■ Excerpt to read:
Unmasking the Politics of Commemoration

In the beginning of May, depending on which precise date your country was liberated from Nazi rule, Europeans commemorate the victims of WW2. I did, however, not commemorate the dead that day, nor did I celebrate my freedom the next. I cannot participate in a mass ritual that desecrates the memories of all the martyrs of WW2 by turning them into mere tokens of Anglo-American chauvinism.
Who defeated the Nazis?
Obama and Cameron characterized the common perception of WW2 in the West when they opened their column in the Washington Post, stating that “our forces began to turn the tide of World War II.” They went on to justify Anglo-American imperialism in Afghanistan, Libya, Syria and Iran on those same grounds of fictional Anglo-American exceptionalism. The goal for rewriting history, then, is clear.

■ Data supplied:
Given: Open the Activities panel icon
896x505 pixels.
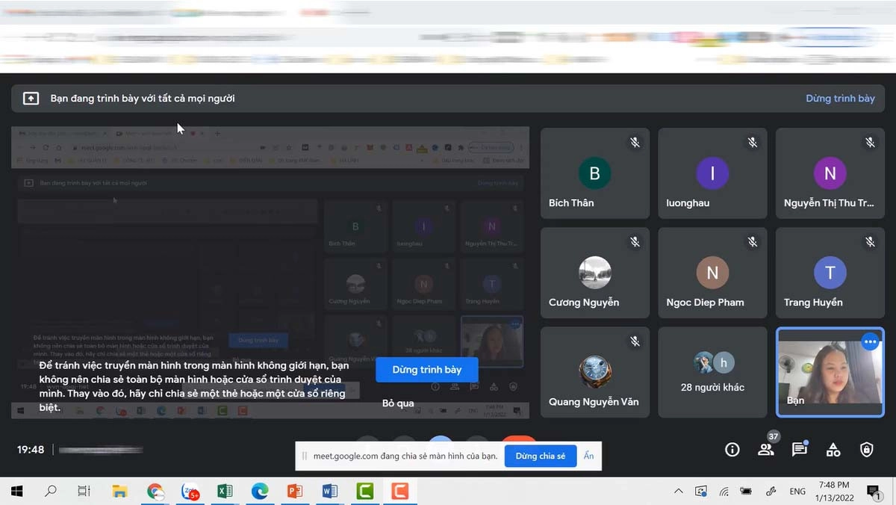Looking at the screenshot, I should 833,449.
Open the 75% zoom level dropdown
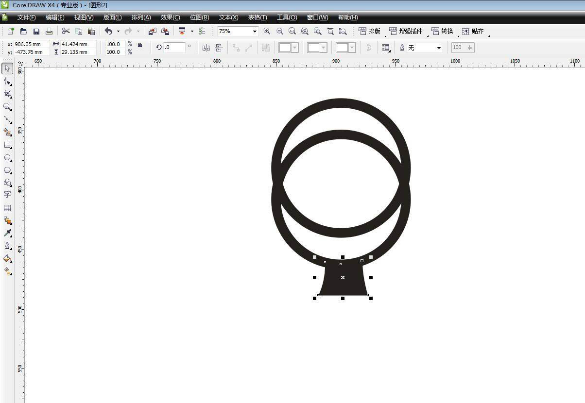The width and height of the screenshot is (585, 403). coord(254,32)
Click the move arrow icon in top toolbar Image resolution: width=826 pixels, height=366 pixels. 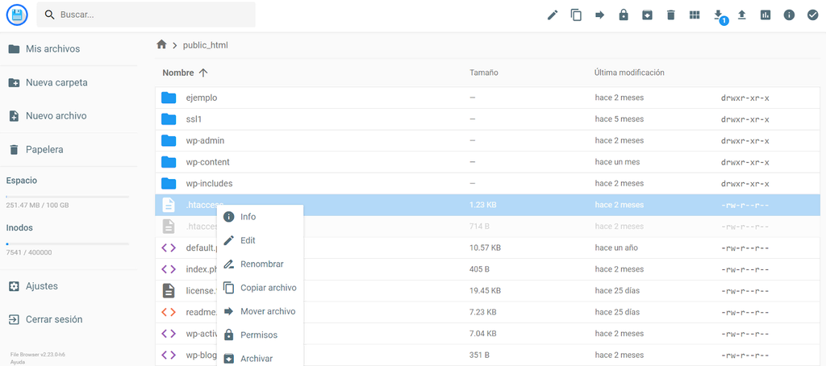[x=599, y=15]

■ What this task involves: Reproduce, word for word, the part of the essay on WW2 commemoration starting with "In the beginning" and going on through "defeated the Nazis?". The entries come from a different source.

■ Full output:
In the beginning of May, depending on which precise date your country was liberated from Nazi rule, Europeans commemorate the victims of WW2. I did, however, not commemorate the dead that day, nor did I celebrate my freedom the next. I cannot participate in a mass ritual that desecrates the memories of all the martyrs of WW2 by turning them into mere tokens of Anglo-American chauvinism.
Who defeated the Nazis?